#### PROVIDED INFORMATION:
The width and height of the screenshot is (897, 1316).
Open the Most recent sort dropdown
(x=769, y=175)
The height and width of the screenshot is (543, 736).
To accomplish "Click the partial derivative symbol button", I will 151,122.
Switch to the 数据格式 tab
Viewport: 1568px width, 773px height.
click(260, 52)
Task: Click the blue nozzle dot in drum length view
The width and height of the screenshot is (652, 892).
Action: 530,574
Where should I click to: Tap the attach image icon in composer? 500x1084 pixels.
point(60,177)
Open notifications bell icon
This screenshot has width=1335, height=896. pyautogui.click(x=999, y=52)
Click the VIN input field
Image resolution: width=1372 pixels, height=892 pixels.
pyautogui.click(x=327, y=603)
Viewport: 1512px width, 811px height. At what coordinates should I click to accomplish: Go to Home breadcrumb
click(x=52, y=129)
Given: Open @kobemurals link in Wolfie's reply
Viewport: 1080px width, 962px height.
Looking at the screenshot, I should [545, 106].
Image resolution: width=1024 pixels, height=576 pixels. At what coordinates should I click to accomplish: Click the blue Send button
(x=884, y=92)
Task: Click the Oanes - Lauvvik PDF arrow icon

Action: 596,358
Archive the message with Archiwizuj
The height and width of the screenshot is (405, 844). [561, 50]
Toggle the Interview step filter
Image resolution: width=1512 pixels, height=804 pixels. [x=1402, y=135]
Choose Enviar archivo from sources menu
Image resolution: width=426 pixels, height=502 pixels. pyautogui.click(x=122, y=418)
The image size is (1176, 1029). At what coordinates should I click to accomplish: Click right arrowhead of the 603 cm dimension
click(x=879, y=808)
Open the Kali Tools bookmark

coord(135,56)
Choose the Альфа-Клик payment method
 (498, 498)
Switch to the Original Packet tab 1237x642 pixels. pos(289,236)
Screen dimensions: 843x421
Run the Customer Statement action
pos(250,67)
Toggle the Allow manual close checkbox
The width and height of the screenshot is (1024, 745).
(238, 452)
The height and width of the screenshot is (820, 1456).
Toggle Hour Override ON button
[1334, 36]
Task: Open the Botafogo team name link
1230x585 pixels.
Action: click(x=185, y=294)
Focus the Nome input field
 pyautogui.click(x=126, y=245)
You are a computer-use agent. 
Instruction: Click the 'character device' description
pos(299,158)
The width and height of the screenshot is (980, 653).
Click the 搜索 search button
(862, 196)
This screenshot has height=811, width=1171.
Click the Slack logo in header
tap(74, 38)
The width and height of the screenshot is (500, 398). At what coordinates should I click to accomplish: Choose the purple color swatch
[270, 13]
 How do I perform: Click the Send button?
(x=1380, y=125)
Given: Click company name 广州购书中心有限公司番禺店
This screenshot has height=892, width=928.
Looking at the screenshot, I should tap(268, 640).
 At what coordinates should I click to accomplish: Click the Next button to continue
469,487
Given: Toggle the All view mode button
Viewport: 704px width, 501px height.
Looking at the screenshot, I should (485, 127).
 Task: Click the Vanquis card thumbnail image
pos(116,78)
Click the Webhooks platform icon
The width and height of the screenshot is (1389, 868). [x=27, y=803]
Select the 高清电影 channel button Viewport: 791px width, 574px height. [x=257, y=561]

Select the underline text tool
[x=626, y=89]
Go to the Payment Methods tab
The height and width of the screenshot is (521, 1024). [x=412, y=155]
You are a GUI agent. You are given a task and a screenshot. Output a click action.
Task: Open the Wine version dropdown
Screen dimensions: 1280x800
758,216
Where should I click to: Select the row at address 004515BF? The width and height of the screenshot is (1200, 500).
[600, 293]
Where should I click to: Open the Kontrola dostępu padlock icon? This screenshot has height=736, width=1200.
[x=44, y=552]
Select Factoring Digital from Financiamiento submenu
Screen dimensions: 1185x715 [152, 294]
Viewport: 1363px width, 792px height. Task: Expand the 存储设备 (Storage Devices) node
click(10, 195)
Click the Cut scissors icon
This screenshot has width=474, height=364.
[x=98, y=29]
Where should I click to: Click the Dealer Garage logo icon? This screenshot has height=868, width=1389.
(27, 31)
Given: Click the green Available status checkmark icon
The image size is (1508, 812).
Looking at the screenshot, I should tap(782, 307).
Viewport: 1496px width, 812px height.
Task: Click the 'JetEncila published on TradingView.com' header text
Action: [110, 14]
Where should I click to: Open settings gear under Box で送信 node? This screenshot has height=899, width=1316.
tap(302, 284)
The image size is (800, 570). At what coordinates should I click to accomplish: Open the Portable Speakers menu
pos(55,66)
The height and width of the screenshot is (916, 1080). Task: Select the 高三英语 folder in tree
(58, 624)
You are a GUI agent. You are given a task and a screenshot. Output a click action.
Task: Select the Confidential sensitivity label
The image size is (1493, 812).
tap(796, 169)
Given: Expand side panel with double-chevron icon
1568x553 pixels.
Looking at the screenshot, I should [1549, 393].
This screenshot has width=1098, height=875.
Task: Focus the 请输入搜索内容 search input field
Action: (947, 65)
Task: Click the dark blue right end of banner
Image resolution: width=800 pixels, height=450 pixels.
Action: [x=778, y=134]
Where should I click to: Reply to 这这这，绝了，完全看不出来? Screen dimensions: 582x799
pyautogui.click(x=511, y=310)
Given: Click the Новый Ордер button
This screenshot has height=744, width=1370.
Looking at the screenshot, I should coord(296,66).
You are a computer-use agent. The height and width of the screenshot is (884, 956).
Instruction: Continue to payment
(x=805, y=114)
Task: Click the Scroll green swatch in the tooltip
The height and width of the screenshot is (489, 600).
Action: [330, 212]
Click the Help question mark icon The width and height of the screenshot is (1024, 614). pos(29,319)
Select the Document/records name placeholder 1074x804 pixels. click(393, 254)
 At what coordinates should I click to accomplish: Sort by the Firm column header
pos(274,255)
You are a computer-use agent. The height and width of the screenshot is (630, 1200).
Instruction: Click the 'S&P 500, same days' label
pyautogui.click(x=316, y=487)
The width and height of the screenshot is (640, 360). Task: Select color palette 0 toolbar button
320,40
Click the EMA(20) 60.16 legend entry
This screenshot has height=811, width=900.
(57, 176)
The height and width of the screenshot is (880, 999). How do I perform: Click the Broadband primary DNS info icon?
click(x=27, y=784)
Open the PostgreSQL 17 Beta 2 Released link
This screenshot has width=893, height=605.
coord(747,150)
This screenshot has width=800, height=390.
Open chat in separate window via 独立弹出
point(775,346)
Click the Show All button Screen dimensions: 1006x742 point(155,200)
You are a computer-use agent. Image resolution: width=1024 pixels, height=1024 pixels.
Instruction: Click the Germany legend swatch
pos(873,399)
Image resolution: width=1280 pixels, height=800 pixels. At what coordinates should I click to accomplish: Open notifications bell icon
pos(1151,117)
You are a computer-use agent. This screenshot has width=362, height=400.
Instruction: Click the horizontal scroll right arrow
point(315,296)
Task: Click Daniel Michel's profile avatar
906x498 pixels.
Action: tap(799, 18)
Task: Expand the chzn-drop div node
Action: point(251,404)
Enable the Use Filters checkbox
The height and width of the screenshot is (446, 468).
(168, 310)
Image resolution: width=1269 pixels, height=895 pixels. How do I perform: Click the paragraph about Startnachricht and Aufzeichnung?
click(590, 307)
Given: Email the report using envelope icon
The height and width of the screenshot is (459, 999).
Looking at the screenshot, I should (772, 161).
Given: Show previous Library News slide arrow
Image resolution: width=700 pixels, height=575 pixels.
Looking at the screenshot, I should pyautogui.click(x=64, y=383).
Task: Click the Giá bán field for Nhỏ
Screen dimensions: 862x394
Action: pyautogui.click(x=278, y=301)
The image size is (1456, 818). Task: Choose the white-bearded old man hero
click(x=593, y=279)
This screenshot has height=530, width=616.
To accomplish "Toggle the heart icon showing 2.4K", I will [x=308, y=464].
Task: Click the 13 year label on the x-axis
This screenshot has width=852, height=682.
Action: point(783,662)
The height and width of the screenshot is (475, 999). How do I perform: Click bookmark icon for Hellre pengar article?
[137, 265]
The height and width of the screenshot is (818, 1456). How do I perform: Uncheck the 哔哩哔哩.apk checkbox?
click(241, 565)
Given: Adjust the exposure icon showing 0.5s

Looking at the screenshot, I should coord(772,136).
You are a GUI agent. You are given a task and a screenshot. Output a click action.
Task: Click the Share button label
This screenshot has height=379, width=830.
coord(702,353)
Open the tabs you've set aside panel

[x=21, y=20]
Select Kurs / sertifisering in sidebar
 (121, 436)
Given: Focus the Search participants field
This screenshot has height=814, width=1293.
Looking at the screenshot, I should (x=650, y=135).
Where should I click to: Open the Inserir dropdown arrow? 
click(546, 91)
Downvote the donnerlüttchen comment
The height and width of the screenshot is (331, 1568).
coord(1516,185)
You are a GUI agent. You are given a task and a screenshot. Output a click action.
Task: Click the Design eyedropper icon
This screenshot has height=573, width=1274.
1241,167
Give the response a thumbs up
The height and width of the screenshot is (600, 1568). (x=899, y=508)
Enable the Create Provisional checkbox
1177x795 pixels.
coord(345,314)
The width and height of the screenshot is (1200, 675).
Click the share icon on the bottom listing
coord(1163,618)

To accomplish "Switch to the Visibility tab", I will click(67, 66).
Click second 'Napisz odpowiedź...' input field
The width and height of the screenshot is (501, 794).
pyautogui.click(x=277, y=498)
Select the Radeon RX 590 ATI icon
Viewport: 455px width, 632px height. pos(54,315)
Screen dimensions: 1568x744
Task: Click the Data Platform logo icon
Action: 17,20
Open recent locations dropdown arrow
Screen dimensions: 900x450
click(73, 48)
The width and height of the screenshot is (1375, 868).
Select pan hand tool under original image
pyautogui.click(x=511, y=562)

#### DIRECTIONS FOR THIS TASK:
Repeat word for word the lines above that run from the line containing "1568x553 pixels." through the line containing "Task: Click the dark blue right end of banner", both ends included, and nothing else.

#### ANSWER SPACE:
1568x553 pixels.
Looking at the screenshot, I should [1549, 393].
This screenshot has width=1098, height=875.
Task: Focus the 请输入搜索内容 search input field
Action: (947, 65)
Task: Click the dark blue right end of banner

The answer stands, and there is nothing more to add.